I would like to wish you all warmly welcome, especially our Latin American civil society delegates who represent here
- the Mercosur Economic and Social Consultative Forum
- the Central American Consultative Committee
- the four Andean Consultative Councils
and our friends from Cuba, Chile, Mexico and Venezuela, as representatives of their national ESCs.
Last but not least, I warmly thank Mr Escalona, President of the Senate of the Republic of Chile, for having accepted to host the meeting. Unfortunately he could not be present today.
The EESC is a consultative body among the EU institutions, with a role in the legislative process that allows for the voice of economic and social organisations to be heard in the European decision-making process. This role is played also outside the EU borders, where we both promote the European social model and take an advisory role in the EU external policies.
EU-Latin America relations
The EU has adopted an approach, named "EU-Latin America Bi-regional Strategic Partnership" that takes into account the political, economic, social, environmental, cultural and scientific dimensions. The EESC very much welcomes this approach.
A partnership between the EU and Latin America at multilateral level is needed more than ever in the current context of crisis – be it in international organisations or on global issues such as climate change, world security, terrorism, drug trafficking, migration, fight against poverty, promotion of democracy and good governance.
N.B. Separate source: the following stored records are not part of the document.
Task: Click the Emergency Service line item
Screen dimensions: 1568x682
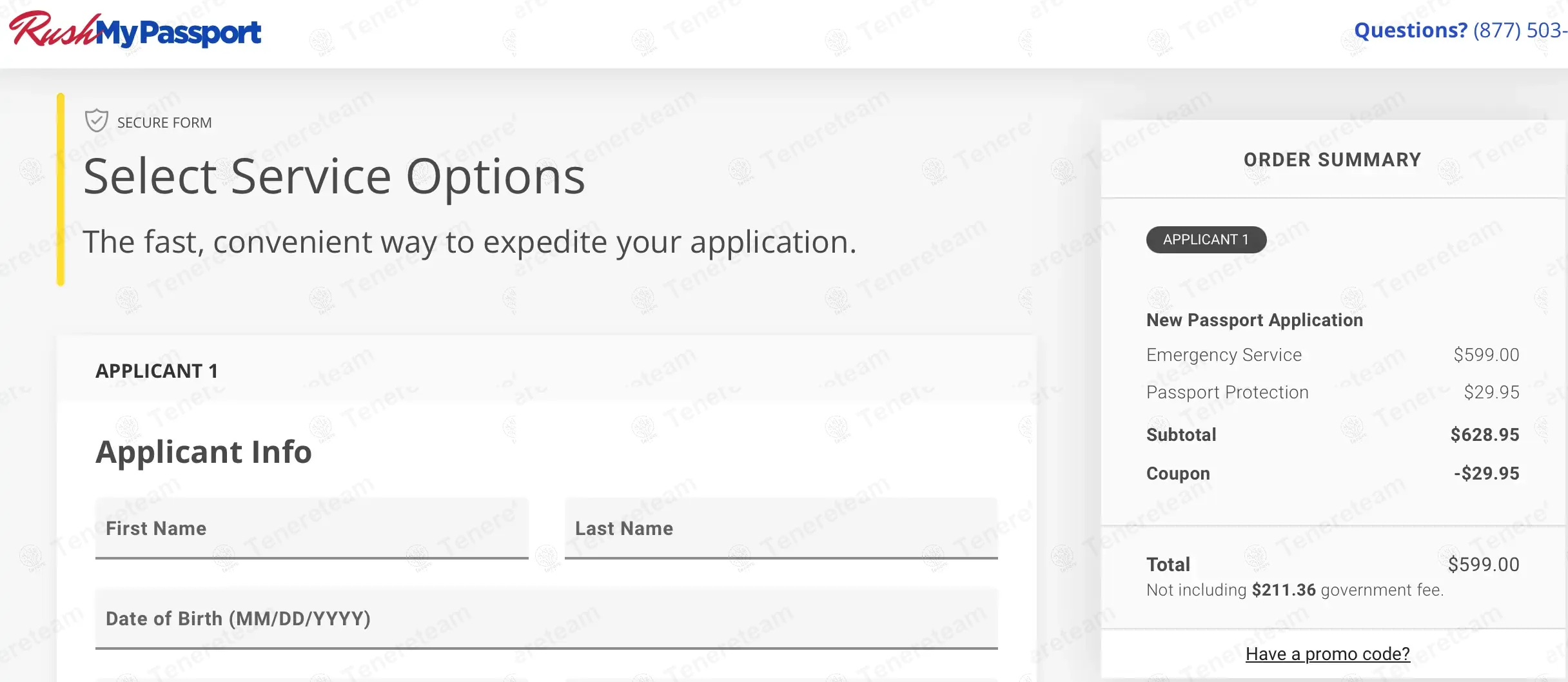Action: tap(1224, 355)
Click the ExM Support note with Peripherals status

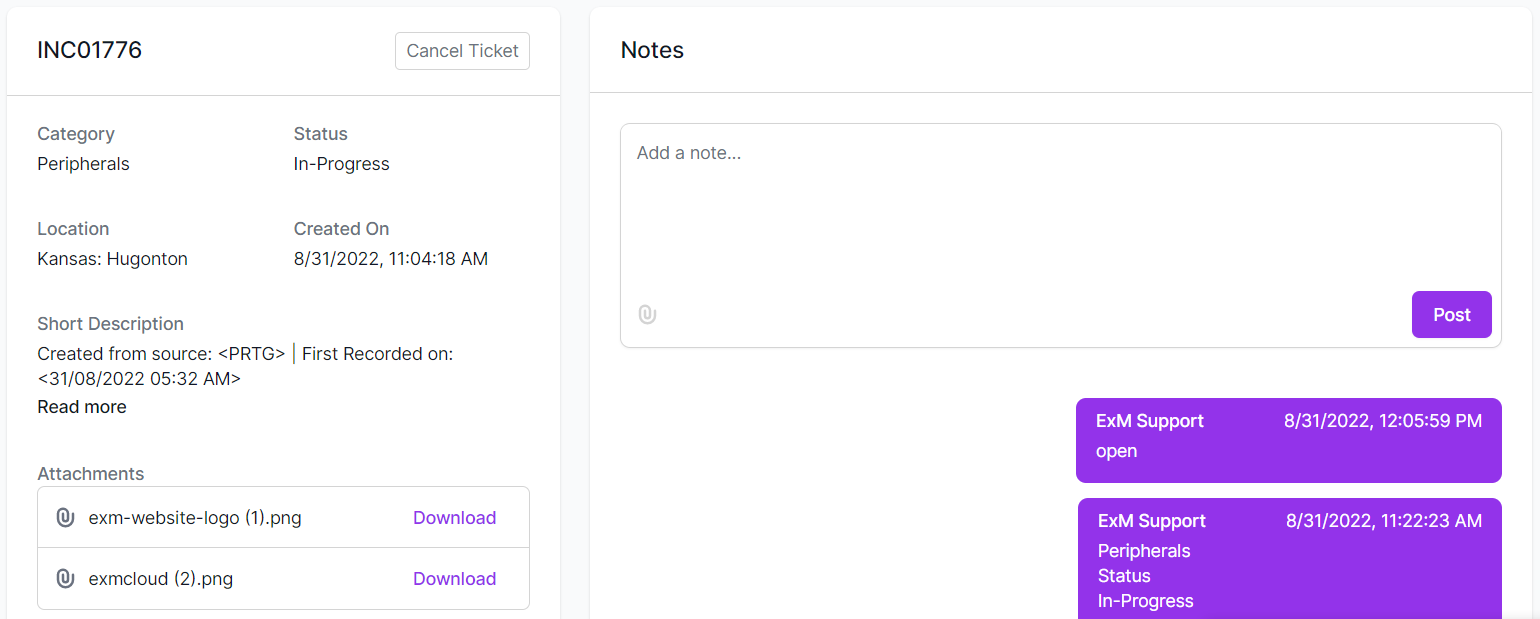1290,559
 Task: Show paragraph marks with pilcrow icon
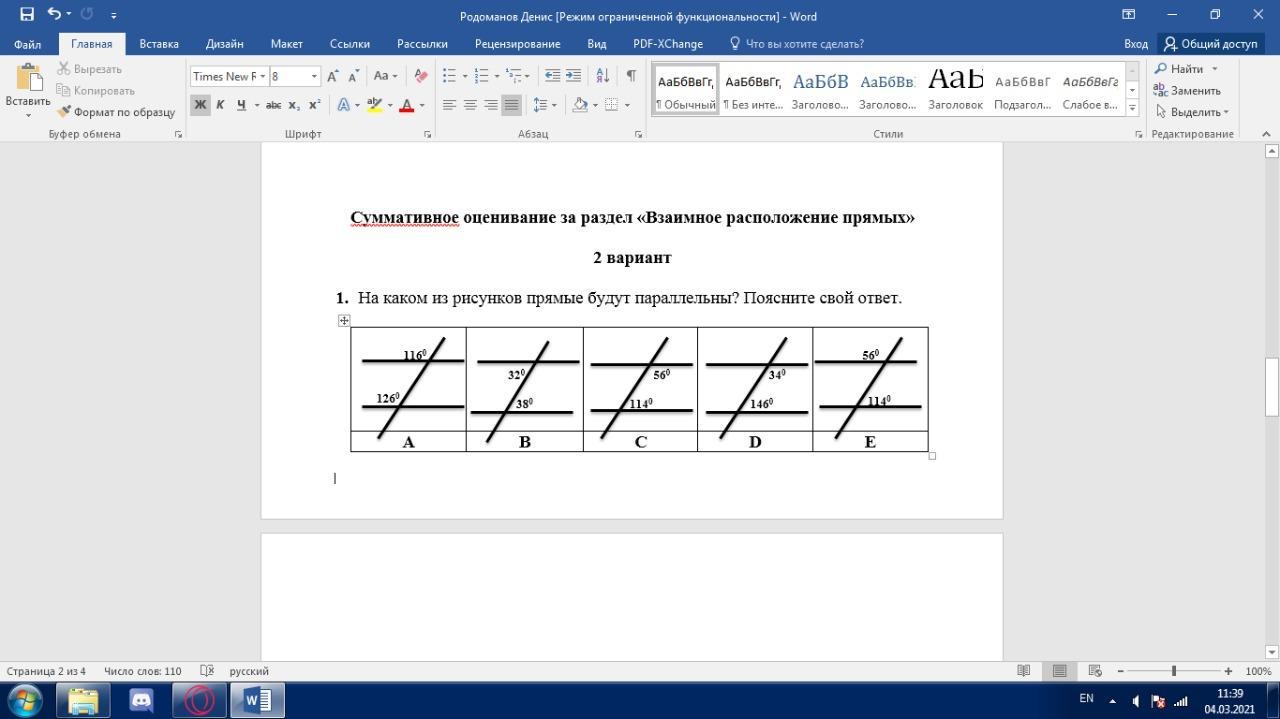pos(631,76)
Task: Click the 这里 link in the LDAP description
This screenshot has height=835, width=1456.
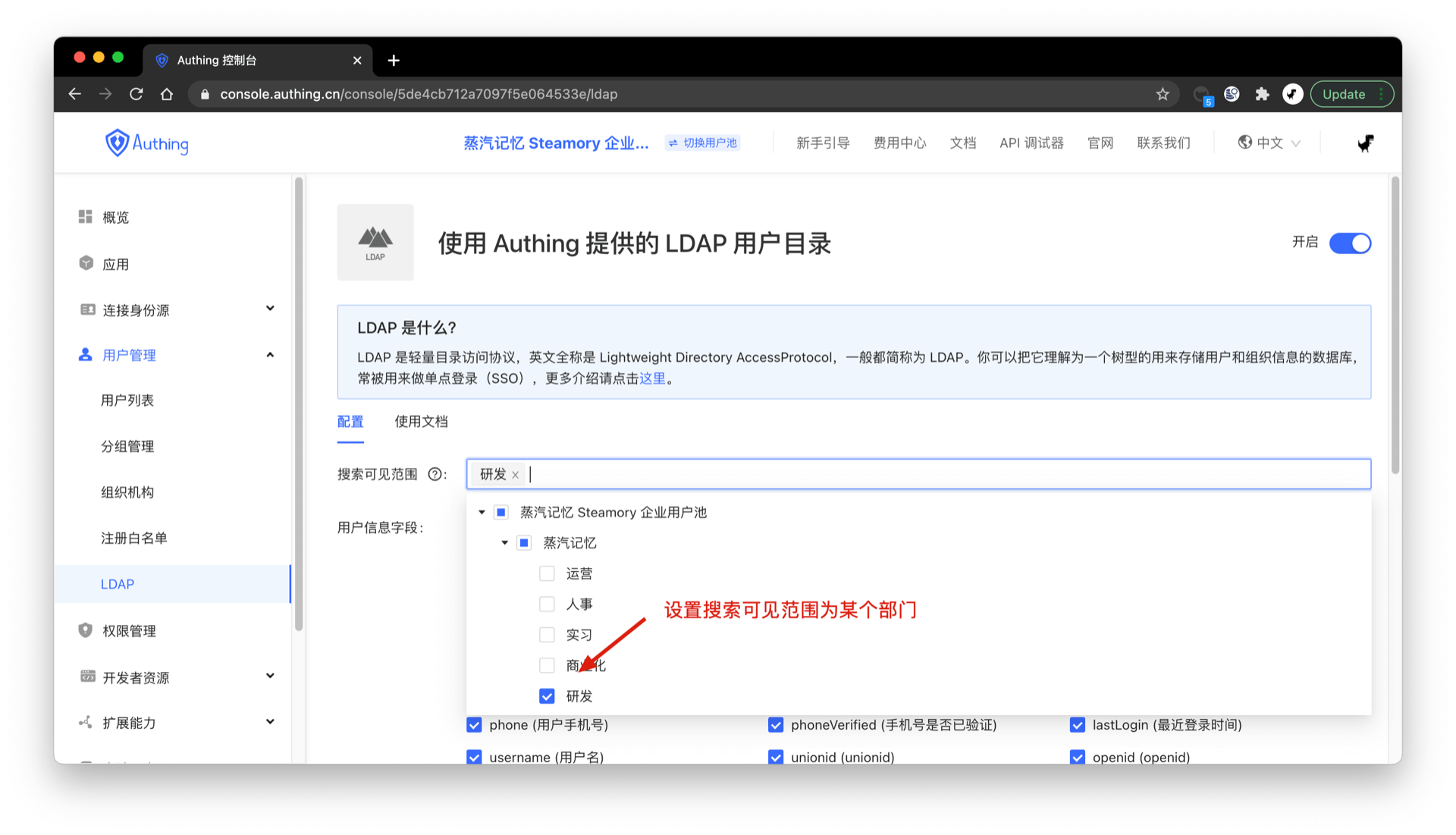Action: 652,378
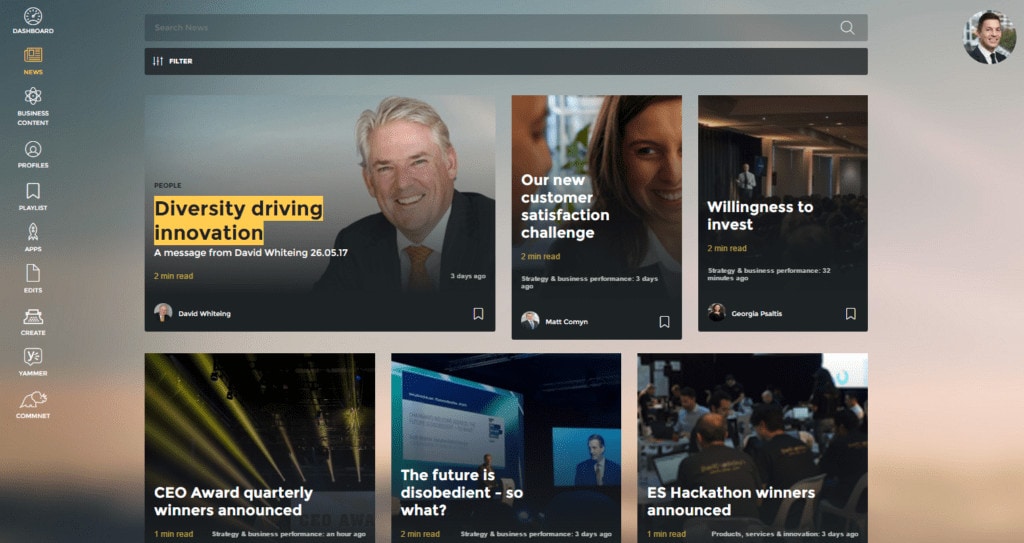Bookmark the customer satisfaction challenge article

664,321
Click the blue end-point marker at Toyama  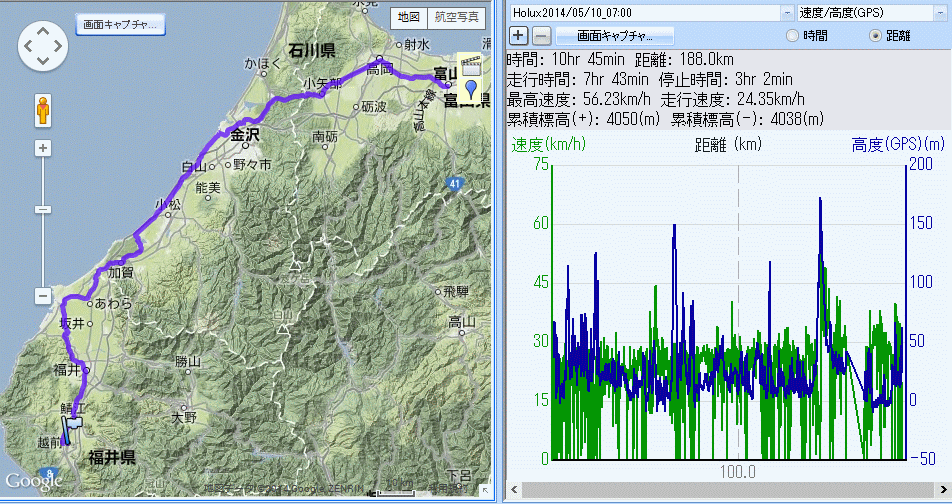pos(470,89)
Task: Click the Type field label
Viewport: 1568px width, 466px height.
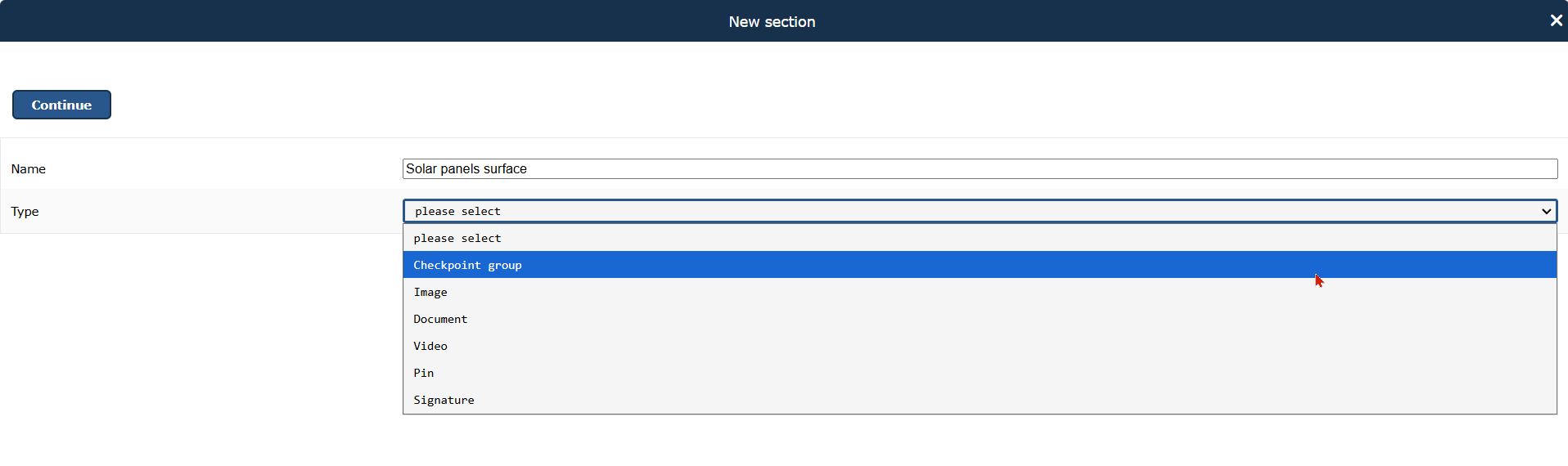Action: coord(25,211)
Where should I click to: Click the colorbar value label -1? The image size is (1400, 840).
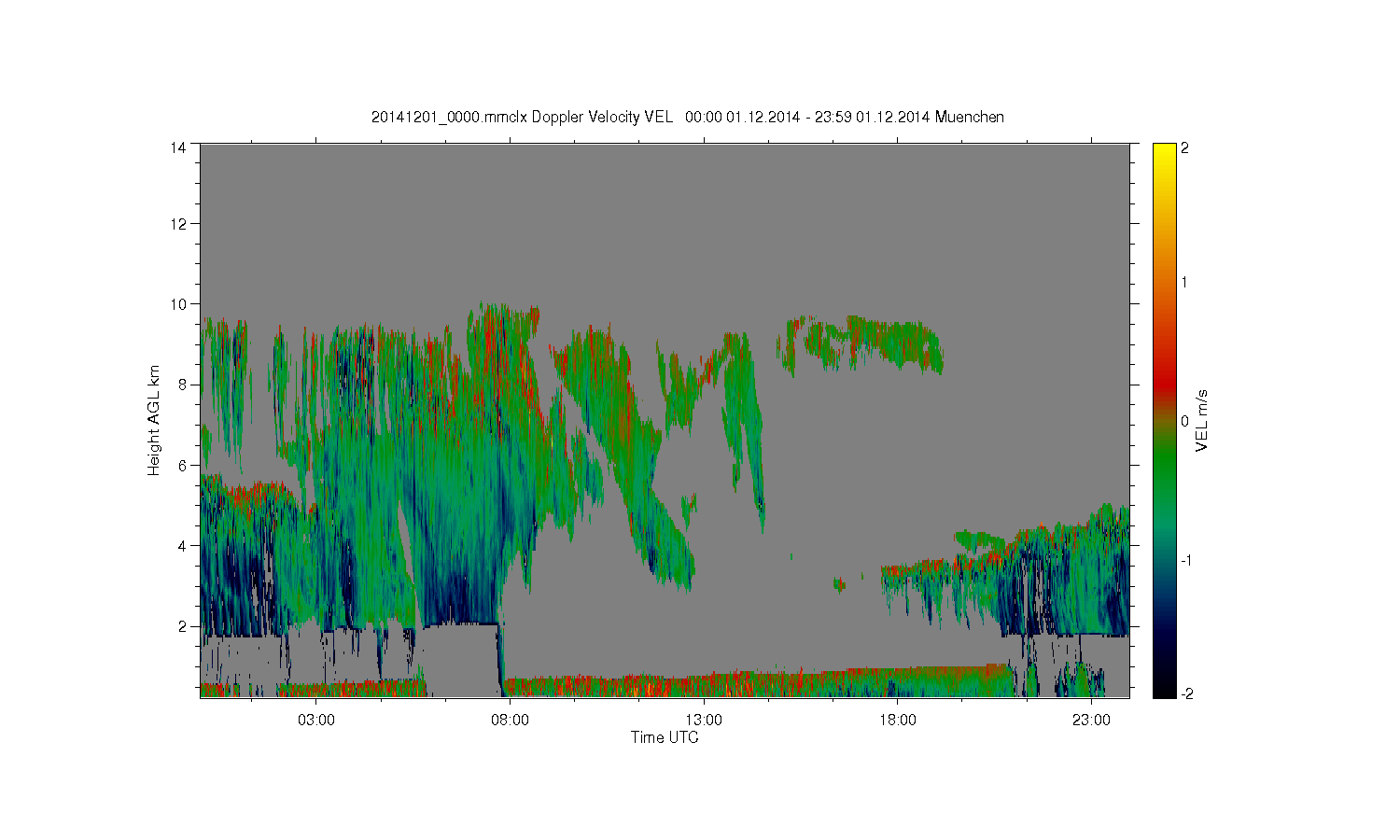pos(1185,560)
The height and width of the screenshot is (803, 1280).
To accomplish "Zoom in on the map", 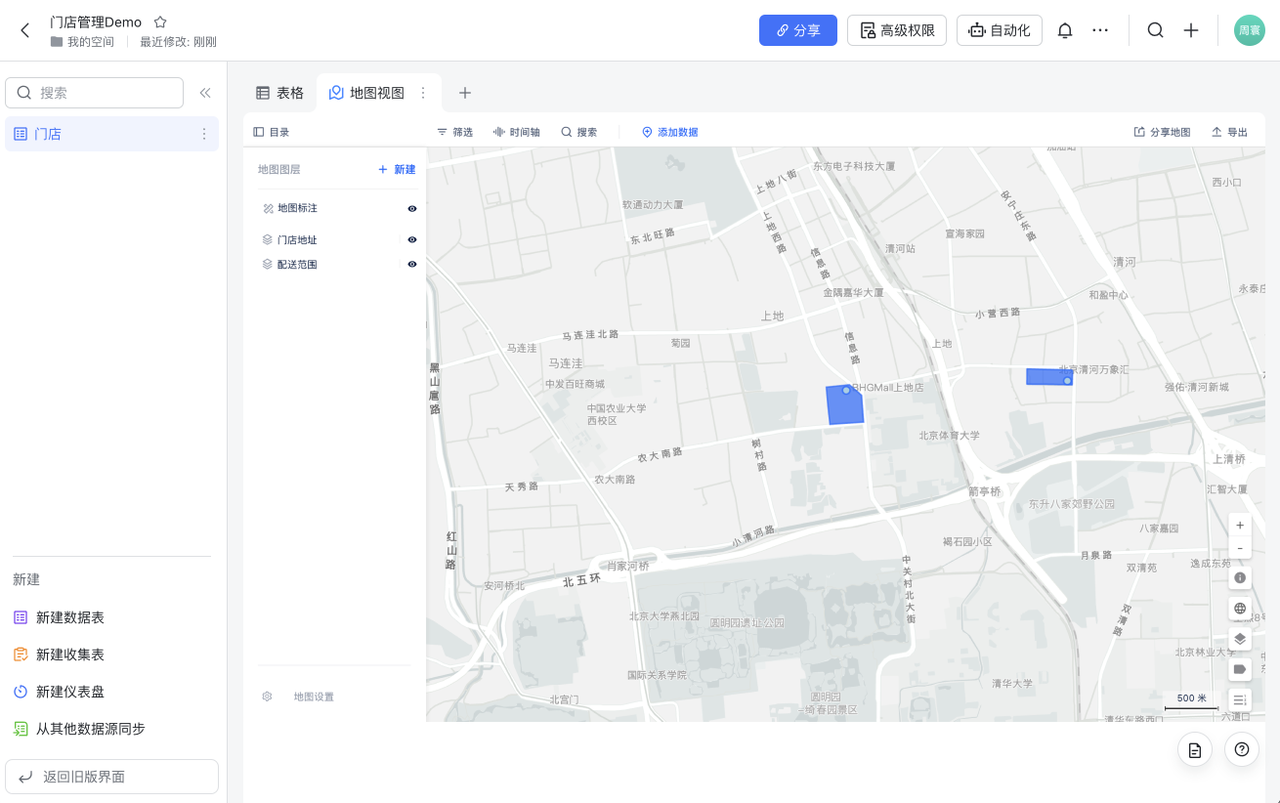I will tap(1240, 525).
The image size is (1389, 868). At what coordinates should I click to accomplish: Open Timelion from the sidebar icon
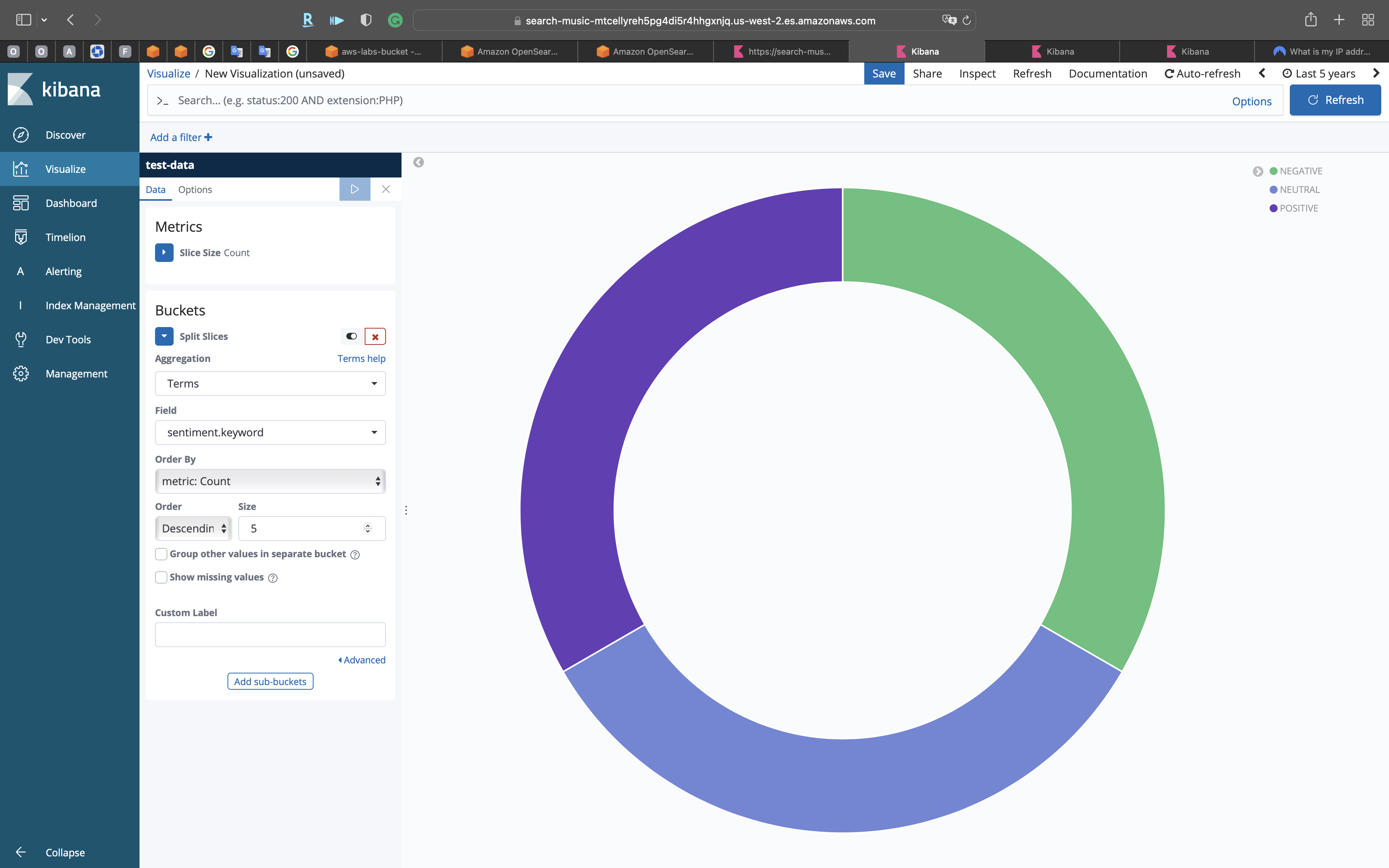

This partnership should be facilitated by our shared cultural and human values: indeed, there is no other region in the world whose values are so close to the EU's.
Regional integration is supposed to be one of the main objectives in our relations with Central America, Andean Community and Mercosur. The EESC regrets that the Association Agreement between the EU and the Andean Community has ended up in bilateral free-trade agreements with Colombia and Peru. The EESC requests that the EU keeps promoting a bi-regional approach. In fact, these new agreements seem to be oriented to mere trade exchanges, and there is a risk that no consideration is given to the need to compensate for the strong imbalance between the parties in economic and trade terms.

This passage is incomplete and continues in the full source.